## Your instructions
Only the records, repeated exactly, should make up the response.

(Pixel coordinate grounding data)
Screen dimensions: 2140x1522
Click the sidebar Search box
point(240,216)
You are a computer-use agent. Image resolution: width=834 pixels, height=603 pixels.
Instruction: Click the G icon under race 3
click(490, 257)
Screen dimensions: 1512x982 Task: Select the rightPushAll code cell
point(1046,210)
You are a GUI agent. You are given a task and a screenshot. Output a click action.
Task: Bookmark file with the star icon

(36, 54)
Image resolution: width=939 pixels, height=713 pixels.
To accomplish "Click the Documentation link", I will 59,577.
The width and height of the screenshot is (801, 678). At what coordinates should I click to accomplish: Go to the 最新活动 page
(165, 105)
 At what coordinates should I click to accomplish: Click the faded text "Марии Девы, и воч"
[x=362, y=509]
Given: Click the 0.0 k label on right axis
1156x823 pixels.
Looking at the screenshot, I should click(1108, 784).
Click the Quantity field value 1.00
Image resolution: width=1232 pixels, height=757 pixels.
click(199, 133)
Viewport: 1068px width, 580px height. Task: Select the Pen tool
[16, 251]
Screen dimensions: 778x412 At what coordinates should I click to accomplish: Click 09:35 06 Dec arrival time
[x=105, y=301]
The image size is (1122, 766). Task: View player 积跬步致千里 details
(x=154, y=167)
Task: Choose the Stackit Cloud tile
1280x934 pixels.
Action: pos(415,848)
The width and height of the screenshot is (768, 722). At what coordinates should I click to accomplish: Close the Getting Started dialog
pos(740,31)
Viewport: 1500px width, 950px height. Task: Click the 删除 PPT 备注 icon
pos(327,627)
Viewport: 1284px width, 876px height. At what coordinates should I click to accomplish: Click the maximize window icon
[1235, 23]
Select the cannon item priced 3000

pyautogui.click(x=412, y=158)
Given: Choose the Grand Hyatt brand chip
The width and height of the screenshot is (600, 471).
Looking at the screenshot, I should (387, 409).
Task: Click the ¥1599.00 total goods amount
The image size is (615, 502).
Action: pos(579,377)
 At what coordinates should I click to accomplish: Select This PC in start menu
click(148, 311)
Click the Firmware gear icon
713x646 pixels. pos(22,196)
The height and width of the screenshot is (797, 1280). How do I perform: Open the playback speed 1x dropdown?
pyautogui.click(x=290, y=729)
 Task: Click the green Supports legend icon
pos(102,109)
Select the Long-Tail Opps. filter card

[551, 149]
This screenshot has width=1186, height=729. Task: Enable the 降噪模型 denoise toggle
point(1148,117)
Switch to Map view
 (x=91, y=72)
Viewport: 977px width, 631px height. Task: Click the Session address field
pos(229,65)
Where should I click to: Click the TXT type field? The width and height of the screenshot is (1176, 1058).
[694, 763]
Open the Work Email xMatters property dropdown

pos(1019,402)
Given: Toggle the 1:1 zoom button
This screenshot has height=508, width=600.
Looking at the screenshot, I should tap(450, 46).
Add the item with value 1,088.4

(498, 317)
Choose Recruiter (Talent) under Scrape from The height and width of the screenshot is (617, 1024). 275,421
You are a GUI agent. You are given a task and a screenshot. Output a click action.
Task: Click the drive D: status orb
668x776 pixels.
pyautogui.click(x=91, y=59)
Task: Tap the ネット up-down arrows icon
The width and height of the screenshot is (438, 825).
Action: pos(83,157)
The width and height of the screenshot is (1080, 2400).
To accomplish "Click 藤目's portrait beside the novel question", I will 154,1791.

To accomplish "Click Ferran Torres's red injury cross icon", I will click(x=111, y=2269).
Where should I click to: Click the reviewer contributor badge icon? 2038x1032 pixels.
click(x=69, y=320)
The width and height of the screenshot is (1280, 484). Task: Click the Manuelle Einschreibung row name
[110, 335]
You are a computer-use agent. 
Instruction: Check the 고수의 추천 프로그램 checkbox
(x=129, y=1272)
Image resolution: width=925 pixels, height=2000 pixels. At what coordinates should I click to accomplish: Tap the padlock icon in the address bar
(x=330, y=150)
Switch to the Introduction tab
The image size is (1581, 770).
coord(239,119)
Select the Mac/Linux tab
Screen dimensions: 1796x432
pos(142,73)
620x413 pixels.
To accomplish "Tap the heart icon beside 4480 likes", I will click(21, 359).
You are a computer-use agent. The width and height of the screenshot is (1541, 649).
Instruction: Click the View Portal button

## Exercise solution
Screen dimensions: 2140x1522
Click the sidebar Search box
point(240,216)
You are a computer-use agent. Image resolution: width=834 pixels, height=603 pixels.
Instruction: Click the G icon under race 3
click(490, 257)
Screen dimensions: 1512x982 Task: Select the rightPushAll code cell
point(1046,210)
You are a GUI agent. You are given a task and a screenshot. Output a click action.
Task: Bookmark file with the star icon

(36, 54)
Image resolution: width=939 pixels, height=713 pixels.
To accomplish "Click the Documentation link", I will 59,577.
The width and height of the screenshot is (801, 678). At what coordinates should I click to accomplish: Go to the 最新活动 page
(165, 105)
 At what coordinates should I click to accomplish: Click the faded text "Марии Девы, и воч"
[x=362, y=509]
Given: Click the 0.0 k label on right axis
1156x823 pixels.
Looking at the screenshot, I should click(1108, 784).
Click the Quantity field value 1.00
Image resolution: width=1232 pixels, height=757 pixels.
click(199, 133)
Viewport: 1068px width, 580px height. Task: Select the Pen tool
[16, 251]
Screen dimensions: 778x412 At what coordinates should I click to accomplish: Click 09:35 06 Dec arrival time
[x=105, y=301]
The image size is (1122, 766). Task: View player 积跬步致千里 details
(x=154, y=167)
Task: Choose the Stackit Cloud tile
1280x934 pixels.
Action: pos(415,848)
The width and height of the screenshot is (768, 722). At what coordinates should I click to accomplish: Close the Getting Started dialog
pos(740,31)
Viewport: 1500px width, 950px height. Task: Click the 删除 PPT 备注 icon
pos(327,627)
Viewport: 1284px width, 876px height. At what coordinates should I click to accomplish: Click the maximize window icon
[1235, 23]
Select the cannon item priced 3000

pyautogui.click(x=412, y=158)
Given: Choose the Grand Hyatt brand chip
The width and height of the screenshot is (600, 471).
Looking at the screenshot, I should (387, 409).
Task: Click the ¥1599.00 total goods amount
The image size is (615, 502).
Action: pos(579,377)
 At what coordinates should I click to accomplish: Select This PC in start menu
click(148, 311)
Click the Firmware gear icon
713x646 pixels. pos(22,196)
The height and width of the screenshot is (797, 1280). How do I perform: Open the playback speed 1x dropdown?
pyautogui.click(x=290, y=729)
 Task: Click the green Supports legend icon
pos(102,109)
Select the Long-Tail Opps. filter card

[551, 149]
This screenshot has width=1186, height=729. Task: Enable the 降噪模型 denoise toggle
point(1148,117)
Switch to Map view
 (x=91, y=72)
Viewport: 977px width, 631px height. Task: Click the Session address field
pos(229,65)
Where should I click to: Click the TXT type field? The width and height of the screenshot is (1176, 1058).
[694, 763]
Open the Work Email xMatters property dropdown

pos(1019,402)
Given: Toggle the 1:1 zoom button
This screenshot has height=508, width=600.
Looking at the screenshot, I should tap(450, 46).
Add the item with value 1,088.4

(498, 317)
Choose Recruiter (Talent) under Scrape from The height and width of the screenshot is (617, 1024). 275,421
You are a GUI agent. You are given a task and a screenshot. Output a click action.
Task: Click the drive D: status orb
668x776 pixels.
pyautogui.click(x=91, y=59)
Task: Tap the ネット up-down arrows icon
The width and height of the screenshot is (438, 825).
Action: pos(83,157)
The width and height of the screenshot is (1080, 2400).
To accomplish "Click 藤目's portrait beside the novel question", I will 154,1791.

To accomplish "Click Ferran Torres's red injury cross icon", I will click(x=111, y=2269).
Where should I click to: Click the reviewer contributor badge icon? 2038x1032 pixels.
click(x=69, y=320)
The width and height of the screenshot is (1280, 484). Task: Click the Manuelle Einschreibung row name
[110, 335]
You are a computer-use agent. 
Instruction: Check the 고수의 추천 프로그램 checkbox
(x=129, y=1272)
Image resolution: width=925 pixels, height=2000 pixels. At what coordinates should I click to accomplish: Tap the padlock icon in the address bar
(x=330, y=150)
Switch to the Introduction tab
The image size is (1581, 770).
coord(239,119)
Select the Mac/Linux tab
Screen dimensions: 1796x432
pos(142,73)
620x413 pixels.
To accomplish "Tap the heart icon beside 4480 likes", I will click(21, 359).
You are a computer-use agent. The width and height of the screenshot is (1541, 649).
Instruction: Click the View Portal button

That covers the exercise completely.